Output the lines between the line containing "Toggle the VOZ" and the line containing "Action: 248,15", inclusive, as a numbered list, omitting any blank lines.

Items from a pointing dataset
- - -

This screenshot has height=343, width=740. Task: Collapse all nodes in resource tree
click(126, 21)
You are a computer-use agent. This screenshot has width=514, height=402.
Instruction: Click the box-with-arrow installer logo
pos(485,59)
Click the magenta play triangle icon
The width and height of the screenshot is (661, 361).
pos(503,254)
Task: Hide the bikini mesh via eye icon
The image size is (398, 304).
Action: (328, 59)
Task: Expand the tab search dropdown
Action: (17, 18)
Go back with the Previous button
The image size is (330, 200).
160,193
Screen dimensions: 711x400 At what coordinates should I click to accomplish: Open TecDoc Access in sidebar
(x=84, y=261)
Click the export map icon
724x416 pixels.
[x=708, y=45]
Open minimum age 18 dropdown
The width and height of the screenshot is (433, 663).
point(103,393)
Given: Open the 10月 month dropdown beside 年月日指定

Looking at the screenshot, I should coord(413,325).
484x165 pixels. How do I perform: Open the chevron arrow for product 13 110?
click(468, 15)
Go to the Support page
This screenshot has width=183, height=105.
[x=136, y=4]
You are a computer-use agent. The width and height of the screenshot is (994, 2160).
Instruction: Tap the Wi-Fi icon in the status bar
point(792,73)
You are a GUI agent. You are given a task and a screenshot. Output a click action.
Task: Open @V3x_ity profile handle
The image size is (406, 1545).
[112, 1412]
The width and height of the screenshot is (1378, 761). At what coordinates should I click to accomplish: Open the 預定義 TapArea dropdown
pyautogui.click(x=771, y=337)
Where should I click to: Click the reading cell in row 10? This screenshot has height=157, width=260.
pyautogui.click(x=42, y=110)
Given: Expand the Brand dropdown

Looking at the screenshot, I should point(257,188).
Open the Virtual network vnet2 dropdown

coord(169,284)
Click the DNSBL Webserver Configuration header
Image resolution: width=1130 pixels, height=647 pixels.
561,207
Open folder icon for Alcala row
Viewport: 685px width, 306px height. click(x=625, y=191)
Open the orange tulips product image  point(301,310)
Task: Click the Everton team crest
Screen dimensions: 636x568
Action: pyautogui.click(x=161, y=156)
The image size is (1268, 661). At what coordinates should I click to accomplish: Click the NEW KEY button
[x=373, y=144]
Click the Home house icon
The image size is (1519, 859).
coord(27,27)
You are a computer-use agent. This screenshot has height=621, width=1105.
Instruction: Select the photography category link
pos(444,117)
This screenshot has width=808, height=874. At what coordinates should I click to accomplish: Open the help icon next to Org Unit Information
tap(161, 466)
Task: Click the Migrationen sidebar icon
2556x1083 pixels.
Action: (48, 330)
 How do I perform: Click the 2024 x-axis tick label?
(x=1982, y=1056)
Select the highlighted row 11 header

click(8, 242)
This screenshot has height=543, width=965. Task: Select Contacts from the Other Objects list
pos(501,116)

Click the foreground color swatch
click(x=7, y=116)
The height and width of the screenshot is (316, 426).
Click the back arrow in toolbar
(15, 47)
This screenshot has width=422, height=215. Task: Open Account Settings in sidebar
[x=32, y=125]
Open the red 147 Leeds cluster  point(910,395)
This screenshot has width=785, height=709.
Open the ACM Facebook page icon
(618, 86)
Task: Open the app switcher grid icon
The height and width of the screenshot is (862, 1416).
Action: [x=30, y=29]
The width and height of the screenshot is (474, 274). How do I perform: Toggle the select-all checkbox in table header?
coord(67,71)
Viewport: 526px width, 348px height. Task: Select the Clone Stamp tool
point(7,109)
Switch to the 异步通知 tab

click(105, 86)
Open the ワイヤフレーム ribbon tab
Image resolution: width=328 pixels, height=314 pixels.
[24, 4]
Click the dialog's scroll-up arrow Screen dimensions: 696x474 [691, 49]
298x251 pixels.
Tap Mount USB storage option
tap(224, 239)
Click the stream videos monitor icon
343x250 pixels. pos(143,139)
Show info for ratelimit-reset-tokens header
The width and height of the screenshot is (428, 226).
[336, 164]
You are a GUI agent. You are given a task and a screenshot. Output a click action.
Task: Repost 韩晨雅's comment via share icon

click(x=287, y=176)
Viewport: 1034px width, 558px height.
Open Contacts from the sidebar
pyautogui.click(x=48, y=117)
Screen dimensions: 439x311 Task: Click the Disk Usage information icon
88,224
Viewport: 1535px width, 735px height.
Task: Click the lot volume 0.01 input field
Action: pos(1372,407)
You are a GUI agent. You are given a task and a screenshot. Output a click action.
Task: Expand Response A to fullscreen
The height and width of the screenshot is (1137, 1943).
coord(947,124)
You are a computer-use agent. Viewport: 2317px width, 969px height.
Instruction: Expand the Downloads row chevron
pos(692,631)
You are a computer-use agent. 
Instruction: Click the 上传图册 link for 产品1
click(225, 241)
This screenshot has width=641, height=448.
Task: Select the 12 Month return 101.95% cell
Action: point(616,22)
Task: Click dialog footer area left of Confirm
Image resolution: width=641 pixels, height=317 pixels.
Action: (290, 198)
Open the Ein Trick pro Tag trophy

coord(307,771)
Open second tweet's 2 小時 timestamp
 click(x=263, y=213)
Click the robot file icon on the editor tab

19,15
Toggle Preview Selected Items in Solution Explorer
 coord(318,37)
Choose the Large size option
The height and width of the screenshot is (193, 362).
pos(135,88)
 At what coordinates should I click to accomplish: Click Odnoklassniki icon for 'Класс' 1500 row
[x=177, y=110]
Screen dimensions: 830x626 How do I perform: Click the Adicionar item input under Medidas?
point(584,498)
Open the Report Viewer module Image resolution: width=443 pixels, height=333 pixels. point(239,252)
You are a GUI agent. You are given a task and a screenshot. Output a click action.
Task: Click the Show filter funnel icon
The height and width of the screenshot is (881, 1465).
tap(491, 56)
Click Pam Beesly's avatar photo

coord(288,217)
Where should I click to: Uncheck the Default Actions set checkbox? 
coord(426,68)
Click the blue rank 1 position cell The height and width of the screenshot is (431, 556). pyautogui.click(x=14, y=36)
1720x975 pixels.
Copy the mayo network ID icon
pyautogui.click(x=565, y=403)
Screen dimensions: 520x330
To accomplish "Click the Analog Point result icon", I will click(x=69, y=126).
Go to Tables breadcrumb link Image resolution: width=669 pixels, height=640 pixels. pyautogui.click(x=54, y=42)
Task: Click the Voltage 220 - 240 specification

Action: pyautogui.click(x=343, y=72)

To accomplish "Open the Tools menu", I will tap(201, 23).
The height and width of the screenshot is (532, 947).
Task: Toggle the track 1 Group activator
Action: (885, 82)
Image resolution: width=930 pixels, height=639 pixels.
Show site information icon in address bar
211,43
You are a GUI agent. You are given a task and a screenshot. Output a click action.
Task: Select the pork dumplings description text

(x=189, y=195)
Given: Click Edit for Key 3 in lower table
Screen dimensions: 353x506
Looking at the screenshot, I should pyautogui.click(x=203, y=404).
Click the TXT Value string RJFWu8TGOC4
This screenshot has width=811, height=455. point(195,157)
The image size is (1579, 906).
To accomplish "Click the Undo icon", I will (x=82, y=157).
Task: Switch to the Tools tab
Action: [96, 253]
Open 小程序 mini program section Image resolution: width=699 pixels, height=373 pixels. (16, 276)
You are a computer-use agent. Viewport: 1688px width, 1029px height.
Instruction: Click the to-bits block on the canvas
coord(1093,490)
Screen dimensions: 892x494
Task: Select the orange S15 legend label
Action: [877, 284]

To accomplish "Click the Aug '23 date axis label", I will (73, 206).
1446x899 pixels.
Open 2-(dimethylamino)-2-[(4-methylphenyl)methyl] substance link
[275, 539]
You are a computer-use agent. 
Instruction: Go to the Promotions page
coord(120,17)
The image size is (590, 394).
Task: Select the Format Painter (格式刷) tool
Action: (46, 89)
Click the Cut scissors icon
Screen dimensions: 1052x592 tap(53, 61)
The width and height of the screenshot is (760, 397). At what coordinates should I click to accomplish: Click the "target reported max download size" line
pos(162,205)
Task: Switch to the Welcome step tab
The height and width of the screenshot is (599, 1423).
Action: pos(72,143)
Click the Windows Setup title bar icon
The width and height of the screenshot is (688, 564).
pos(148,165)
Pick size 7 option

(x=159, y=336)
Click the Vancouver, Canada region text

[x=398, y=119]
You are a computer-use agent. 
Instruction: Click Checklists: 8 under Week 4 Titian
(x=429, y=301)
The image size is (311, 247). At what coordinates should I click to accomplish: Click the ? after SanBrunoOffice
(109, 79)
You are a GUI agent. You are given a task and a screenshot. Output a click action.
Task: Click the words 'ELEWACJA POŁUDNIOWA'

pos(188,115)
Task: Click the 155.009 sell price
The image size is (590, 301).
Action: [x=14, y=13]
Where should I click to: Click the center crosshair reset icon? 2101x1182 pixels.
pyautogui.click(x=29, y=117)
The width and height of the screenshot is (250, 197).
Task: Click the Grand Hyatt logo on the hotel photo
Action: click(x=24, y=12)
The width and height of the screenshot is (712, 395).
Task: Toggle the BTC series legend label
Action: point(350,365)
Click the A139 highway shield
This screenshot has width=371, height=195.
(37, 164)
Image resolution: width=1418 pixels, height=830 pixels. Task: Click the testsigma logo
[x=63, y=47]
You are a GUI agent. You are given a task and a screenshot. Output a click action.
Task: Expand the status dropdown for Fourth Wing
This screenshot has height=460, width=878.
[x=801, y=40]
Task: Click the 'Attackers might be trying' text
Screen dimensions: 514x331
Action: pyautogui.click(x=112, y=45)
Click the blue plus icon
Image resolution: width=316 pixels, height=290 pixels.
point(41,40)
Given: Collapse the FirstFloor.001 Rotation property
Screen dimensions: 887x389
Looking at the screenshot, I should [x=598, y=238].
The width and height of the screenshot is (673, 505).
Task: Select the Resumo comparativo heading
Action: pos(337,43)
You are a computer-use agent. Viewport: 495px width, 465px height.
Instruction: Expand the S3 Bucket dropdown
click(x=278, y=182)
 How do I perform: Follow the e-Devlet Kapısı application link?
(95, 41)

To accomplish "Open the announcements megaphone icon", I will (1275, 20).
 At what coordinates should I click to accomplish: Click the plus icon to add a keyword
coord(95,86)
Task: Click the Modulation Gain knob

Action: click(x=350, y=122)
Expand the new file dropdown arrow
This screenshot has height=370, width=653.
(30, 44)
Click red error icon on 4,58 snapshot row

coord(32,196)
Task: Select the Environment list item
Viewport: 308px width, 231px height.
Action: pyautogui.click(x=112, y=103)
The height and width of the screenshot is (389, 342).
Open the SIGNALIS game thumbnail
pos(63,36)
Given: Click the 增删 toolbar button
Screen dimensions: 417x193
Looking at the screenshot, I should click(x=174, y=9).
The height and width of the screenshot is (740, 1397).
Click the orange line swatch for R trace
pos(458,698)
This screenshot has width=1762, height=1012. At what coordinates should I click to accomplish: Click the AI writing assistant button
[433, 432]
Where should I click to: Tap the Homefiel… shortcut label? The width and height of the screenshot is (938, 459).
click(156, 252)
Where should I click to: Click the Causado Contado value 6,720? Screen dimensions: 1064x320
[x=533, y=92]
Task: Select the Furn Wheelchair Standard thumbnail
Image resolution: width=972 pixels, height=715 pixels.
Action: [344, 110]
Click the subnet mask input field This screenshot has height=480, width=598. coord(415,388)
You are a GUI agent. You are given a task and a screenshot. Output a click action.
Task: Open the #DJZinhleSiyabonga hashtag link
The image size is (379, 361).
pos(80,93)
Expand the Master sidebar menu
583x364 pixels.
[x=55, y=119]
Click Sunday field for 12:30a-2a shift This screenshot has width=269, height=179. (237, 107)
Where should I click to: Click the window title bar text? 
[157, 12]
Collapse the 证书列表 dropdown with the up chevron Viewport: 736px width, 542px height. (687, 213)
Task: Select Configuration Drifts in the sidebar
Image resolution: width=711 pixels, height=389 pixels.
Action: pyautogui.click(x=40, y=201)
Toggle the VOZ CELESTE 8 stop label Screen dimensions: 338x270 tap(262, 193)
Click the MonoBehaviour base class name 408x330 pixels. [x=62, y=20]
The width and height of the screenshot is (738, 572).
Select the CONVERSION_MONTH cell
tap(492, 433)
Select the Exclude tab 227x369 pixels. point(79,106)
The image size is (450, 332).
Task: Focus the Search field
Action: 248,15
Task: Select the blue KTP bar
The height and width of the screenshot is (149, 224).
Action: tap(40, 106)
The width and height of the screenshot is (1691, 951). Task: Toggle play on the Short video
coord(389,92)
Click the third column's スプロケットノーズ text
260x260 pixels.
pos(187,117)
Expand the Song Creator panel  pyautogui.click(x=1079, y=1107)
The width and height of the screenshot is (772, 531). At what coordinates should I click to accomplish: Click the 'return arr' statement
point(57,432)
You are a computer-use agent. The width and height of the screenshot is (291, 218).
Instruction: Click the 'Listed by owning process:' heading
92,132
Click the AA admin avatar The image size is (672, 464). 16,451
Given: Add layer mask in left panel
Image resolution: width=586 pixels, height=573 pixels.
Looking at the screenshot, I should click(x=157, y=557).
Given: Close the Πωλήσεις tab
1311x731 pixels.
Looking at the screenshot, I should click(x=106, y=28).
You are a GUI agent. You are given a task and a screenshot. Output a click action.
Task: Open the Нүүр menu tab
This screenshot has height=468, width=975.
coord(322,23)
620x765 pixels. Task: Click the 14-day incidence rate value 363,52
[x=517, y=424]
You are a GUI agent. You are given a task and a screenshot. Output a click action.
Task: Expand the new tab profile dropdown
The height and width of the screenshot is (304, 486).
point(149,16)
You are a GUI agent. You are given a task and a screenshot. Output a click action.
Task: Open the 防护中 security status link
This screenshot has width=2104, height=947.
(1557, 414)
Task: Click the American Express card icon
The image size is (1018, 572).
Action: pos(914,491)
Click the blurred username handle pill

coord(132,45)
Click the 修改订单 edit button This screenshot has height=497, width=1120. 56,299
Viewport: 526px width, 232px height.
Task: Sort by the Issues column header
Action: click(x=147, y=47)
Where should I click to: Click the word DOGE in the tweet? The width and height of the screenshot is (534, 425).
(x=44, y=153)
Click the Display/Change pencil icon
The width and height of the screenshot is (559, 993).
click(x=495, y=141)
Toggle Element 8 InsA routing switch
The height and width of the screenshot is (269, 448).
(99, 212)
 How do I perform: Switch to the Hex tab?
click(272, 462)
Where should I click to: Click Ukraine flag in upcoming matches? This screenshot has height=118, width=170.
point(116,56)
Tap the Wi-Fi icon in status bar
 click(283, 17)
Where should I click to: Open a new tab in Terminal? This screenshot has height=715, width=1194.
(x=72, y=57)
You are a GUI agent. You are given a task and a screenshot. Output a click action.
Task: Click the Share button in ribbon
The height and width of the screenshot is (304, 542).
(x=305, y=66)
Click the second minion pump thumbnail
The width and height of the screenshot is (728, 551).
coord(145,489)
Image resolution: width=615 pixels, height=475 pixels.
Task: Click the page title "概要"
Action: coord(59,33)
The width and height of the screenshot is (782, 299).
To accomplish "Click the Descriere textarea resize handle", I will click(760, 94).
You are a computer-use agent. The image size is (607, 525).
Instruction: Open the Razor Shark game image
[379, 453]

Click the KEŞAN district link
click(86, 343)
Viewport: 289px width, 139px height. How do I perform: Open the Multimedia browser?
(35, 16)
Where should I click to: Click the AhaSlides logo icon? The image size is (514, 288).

- - -

» Result for this task
1. Toggle the VOZ CELESTE 8 stop label Screen dimensions: 338x270 tap(262, 193)
2. Click the MonoBehaviour base class name 408x330 pixels. [x=62, y=20]
3. The width and height of the screenshot is (738, 572).
4. Select the CONVERSION_MONTH cell
5. tap(492, 433)
6. Select the Exclude tab 227x369 pixels. point(79,106)
7. The image size is (450, 332).
8. Task: Focus the Search field
9. Action: 248,15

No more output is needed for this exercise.